[Collected data]
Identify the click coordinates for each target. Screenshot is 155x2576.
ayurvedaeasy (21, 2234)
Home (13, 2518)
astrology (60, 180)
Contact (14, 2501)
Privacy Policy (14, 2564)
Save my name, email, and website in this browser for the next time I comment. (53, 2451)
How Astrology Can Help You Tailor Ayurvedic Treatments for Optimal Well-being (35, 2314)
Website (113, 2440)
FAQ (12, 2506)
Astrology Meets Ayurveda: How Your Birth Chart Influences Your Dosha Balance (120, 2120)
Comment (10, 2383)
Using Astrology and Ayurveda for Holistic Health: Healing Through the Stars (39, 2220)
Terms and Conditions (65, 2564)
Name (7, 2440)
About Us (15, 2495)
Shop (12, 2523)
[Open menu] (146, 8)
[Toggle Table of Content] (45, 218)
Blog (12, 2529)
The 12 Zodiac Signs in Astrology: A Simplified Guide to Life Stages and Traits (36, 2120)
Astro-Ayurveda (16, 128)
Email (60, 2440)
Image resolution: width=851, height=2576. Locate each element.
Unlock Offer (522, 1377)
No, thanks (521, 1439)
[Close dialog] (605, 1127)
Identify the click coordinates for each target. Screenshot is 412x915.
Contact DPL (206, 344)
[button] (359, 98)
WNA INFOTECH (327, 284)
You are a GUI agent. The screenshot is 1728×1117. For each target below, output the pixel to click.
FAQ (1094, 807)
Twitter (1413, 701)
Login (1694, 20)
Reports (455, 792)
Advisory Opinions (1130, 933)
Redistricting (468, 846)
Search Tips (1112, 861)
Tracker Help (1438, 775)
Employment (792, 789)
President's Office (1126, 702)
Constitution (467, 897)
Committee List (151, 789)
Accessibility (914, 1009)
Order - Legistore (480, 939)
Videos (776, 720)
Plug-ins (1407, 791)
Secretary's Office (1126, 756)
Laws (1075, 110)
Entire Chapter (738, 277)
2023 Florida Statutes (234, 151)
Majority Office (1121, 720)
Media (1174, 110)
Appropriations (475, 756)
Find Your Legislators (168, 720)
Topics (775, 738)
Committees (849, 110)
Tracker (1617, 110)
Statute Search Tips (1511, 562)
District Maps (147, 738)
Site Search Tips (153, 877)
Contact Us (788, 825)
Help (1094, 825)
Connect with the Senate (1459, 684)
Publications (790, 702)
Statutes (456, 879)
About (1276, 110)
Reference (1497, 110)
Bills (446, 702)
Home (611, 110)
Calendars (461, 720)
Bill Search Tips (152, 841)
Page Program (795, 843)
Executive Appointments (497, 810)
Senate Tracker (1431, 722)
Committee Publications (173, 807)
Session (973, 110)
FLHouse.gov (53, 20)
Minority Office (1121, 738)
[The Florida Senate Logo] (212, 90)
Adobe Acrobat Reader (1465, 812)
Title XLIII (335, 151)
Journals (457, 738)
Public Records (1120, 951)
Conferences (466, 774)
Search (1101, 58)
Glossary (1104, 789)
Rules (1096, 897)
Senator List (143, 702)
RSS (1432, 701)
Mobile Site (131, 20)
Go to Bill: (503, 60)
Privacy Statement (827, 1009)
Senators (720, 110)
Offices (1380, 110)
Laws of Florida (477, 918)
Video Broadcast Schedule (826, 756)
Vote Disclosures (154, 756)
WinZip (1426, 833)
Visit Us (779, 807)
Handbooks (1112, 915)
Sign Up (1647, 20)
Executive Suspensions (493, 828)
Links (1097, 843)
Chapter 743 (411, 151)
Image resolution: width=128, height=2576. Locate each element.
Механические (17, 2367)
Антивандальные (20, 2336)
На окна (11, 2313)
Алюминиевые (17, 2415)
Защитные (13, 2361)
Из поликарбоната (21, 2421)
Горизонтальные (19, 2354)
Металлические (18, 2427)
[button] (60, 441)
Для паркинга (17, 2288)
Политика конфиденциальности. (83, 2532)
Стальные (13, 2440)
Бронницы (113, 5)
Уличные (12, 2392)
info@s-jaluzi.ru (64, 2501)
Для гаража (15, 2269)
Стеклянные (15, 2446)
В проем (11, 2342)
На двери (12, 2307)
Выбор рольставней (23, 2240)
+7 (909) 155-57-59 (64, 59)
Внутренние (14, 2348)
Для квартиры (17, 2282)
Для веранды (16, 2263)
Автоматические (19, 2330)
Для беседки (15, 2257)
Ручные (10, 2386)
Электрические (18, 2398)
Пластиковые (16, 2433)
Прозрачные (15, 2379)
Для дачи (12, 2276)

§ **Exercise**
Reproduce the full set of entries above exactly, without dropping a line.

§ **Solution**
Identify the click coordinates for each target. Screenshot is 155x2576.
ayurvedaeasy (21, 2234)
Home (13, 2518)
astrology (60, 180)
Contact (14, 2501)
Privacy Policy (14, 2564)
Save my name, email, and website in this browser for the next time I comment. (53, 2451)
How Astrology Can Help You Tailor Ayurvedic Treatments for Optimal Well-being (35, 2314)
Website (113, 2440)
FAQ (12, 2506)
Astrology Meets Ayurveda: How Your Birth Chart Influences Your Dosha Balance (120, 2120)
Comment (10, 2383)
Using Astrology and Ayurveda for Holistic Health: Healing Through the Stars (39, 2220)
Terms and Conditions (65, 2564)
Name (7, 2440)
About Us (15, 2495)
Shop (12, 2523)
[Open menu] (146, 8)
[Toggle Table of Content] (45, 218)
Blog (12, 2529)
The 12 Zodiac Signs in Astrology: A Simplified Guide to Life Stages and Traits (36, 2120)
Astro-Ayurveda (16, 128)
Email (60, 2440)
Image resolution: width=851, height=2576. Locate each element.
Unlock Offer (522, 1377)
No, thanks (521, 1439)
[Close dialog] (605, 1127)
Identify the click coordinates for each target. Screenshot is 412x915.
Contact DPL (206, 344)
[button] (359, 98)
WNA INFOTECH (327, 284)
You are a GUI agent. The screenshot is 1728×1117. For each target below, output the pixel to click.
FAQ (1094, 807)
Twitter (1413, 701)
Login (1694, 20)
Reports (455, 792)
Advisory Opinions (1130, 933)
Redistricting (468, 846)
Search Tips (1112, 861)
Tracker Help (1438, 775)
Employment (792, 789)
President's Office (1126, 702)
Constitution (467, 897)
Committee List (151, 789)
Accessibility (914, 1009)
Order - Legistore (480, 939)
Videos (776, 720)
Plug-ins (1407, 791)
Secretary's Office (1126, 756)
Laws (1075, 110)
Entire Chapter (738, 277)
2023 Florida Statutes (234, 151)
Majority Office (1121, 720)
Media (1174, 110)
Appropriations (475, 756)
Find Your Legislators (168, 720)
Topics (775, 738)
Committees (849, 110)
Tracker (1617, 110)
Statute Search Tips (1511, 562)
District Maps (147, 738)
Site Search Tips (153, 877)
Contact Us (788, 825)
Help (1094, 825)
Connect with the Senate (1459, 684)
Publications (790, 702)
Statutes (456, 879)
About (1276, 110)
Reference (1497, 110)
Bills (446, 702)
Home (611, 110)
Calendars (461, 720)
Bill Search Tips (152, 841)
Page Program (795, 843)
Executive Appointments (497, 810)
Senate Tracker (1431, 722)
Committee Publications (173, 807)
Session (973, 110)
FLHouse.gov (53, 20)
Minority Office (1121, 738)
[The Florida Senate Logo] (212, 90)
Adobe Acrobat Reader (1465, 812)
Title XLIII (335, 151)
Journals (457, 738)
Public Records (1120, 951)
Conferences (466, 774)
Search (1101, 58)
Glossary (1104, 789)
Rules (1096, 897)
Senator List (143, 702)
RSS (1432, 701)
Mobile Site (131, 20)
Go to Bill: (503, 60)
Privacy Statement (827, 1009)
Senators (720, 110)
Offices (1380, 110)
Laws of Florida (477, 918)
Video Broadcast Schedule (826, 756)
Vote Disclosures (154, 756)
WinZip (1426, 833)
Visit Us (779, 807)
Handbooks (1112, 915)
Sign Up (1647, 20)
Executive Suspensions (493, 828)
Links (1097, 843)
Chapter 743 (411, 151)
Image resolution: width=128, height=2576. Locate each element.
Механические (17, 2367)
Антивандальные (20, 2336)
На окна (11, 2313)
Алюминиевые (17, 2415)
Защитные (13, 2361)
Из поликарбоната (21, 2421)
Горизонтальные (19, 2354)
Металлические (18, 2427)
[button] (60, 441)
Для паркинга (17, 2288)
Политика конфиденциальности. (83, 2532)
Стальные (13, 2440)
Бронницы (113, 5)
Уличные (12, 2392)
info@s-jaluzi.ru (64, 2501)
Для гаража (15, 2269)
Стеклянные (15, 2446)
В проем (11, 2342)
На двери (12, 2307)
Выбор рольставней (23, 2240)
+7 (909) 155-57-59 (64, 59)
Внутренние (14, 2348)
Для квартиры (17, 2282)
Для веранды (16, 2263)
Автоматические (19, 2330)
Для беседки (15, 2257)
Ручные (10, 2386)
Электрические (18, 2398)
Пластиковые (16, 2433)
Прозрачные (15, 2379)
Для дачи (12, 2276)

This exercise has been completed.